Shame.  In our world today, we do not want to damage the psychological make-up of those around us or our children, so we give them the freedom of choice and try to soften the blow of sin and its consequences by calling it a poor choice and then softening the consequences.

Shame.  In the early 1700’s George Whitefield came to America from Ireland and began to preach across the colonies.  As he began to preach the “Great Awakening” among the early Americans began to take place. During this time of spiritual revival among the colonists many would stop their work for the day and go out into the field where Mr. Whitefield was preaching and listen to his sermons.  In his sermons that attracted thousands, he called these people sinners and the wrong they were committing sin, yet many admired and respected Mr. Whitefield and came to a saving knowledge of Jesus Christ through his ministry. According to Benjamin Franklin “It was wonderful to see the change soon made in the manners of our inhabitants.”  This change in peoples’ lives did not come about in the early history of America because Mr. Whitefield called sin a poor choice, rather he called it sin and revealed to these sinners the consequences for their sin and their need for a Savior.

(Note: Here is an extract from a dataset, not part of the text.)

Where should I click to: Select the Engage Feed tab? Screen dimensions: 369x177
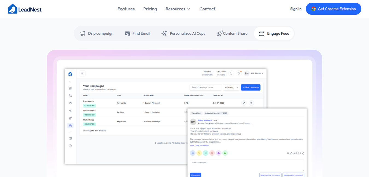click(274, 33)
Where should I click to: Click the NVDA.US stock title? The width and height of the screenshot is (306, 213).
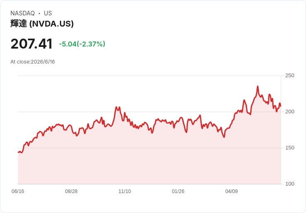42,24
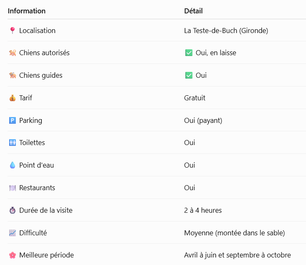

Shame.  Guilt.  Consequences.  These serve as a reminder that the actions or words that were committed or said were wrong and need to be dealt with.  Don’t soft pedal sin as a poor choice, but rather face the music and deal with the consequences head on, admit your guilt to all it affects, and with help from a loving God seek to change your behavior.  There may be permanent consequences, but choose to never commit the same sin again.  God did not give the man and the woman an opportunity to commit the same sin again.  He banished them from the garden and they bore the consequences the rest of their lives; however, we must choose not to wallow in our shame but in the enveloping forgiveness of God.